In a 10-page filing Wednesday afternoon, the Hennepin County Attorney's Office argued that the sealing was necessary to preserve the integrity of the judicial process.
"Public disclosure will have the irreversible effect of preventing the defendant from receiving a fair trial in this case and any other collateral legal proceedings," prosecutors said. Wednesday's filing was the latest in a flurry of motions by both sides leading up to a Sept. 27 probable cause hearing before Judge Kathryn Quaintance.

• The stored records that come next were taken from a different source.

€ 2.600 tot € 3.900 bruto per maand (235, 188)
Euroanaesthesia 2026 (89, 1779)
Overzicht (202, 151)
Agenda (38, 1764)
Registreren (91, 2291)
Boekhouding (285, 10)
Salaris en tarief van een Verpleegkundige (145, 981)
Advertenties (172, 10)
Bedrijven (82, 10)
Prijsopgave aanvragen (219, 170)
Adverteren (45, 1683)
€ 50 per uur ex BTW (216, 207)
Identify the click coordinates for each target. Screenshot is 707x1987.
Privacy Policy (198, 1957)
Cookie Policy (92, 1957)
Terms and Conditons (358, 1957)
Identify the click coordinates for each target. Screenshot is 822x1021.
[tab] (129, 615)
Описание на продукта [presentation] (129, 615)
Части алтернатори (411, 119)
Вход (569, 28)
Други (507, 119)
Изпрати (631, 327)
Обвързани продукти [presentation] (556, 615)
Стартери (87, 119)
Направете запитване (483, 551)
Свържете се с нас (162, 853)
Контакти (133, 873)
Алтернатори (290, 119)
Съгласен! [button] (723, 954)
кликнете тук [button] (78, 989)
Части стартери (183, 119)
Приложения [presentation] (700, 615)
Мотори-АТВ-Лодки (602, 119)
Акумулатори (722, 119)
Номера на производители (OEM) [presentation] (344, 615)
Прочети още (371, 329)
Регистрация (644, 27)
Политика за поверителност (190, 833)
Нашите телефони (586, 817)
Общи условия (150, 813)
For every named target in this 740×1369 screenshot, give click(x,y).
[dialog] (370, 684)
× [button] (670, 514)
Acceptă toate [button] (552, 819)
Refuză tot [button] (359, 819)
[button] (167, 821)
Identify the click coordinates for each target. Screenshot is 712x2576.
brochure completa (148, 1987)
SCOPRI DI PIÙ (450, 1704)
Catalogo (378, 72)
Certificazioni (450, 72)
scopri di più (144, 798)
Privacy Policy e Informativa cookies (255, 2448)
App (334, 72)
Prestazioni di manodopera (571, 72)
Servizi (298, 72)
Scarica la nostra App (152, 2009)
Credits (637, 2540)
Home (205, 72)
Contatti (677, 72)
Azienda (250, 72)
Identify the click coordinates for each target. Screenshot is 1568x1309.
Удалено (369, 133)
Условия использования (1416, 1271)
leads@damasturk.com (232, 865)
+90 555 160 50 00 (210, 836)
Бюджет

The memo argued that because investigative data entered into evidence in court becomes public, the motion requests that evidence be reviewed privately to ensure "that confidential data are not made public prematurely."A spokesman for the County Attorney's Office declined to comment. Thomas Plunkett, one of Noor's attorneys, also declined to comment.
Noor faces charges of third-degree murder and manslaughter in the shooting death of Justine Ruszczyk Damond last summer. Prosecutors say that Noor shot the 40-year-old Australia native from inside his police SUV while responding to her 911 call near her south Minneapolis home
Noor becomes the first police officer statewide in recent memory to be charged with murder for an on-duty killing. An appeal of his firing from the department has been put on hold pending the outcome of his criminal trial, union officials said.
Since the trove of evidence was "collected or created" by the state Bureau of Criminal Apprehension in preparation of the case, prosecutors argued that it should be considered "investigative data," whose release under state data practices law is allowed only once the investigation is closed.
The other evidence includes a police e-mail about off-duty work, seven grand jury transcripts, as well as body and dashboard camera footage and other case files from a May 2017 traffic stop in which Noor and a police colleague pulled their guns out on a motorist after pulling him over for a minor moving violation.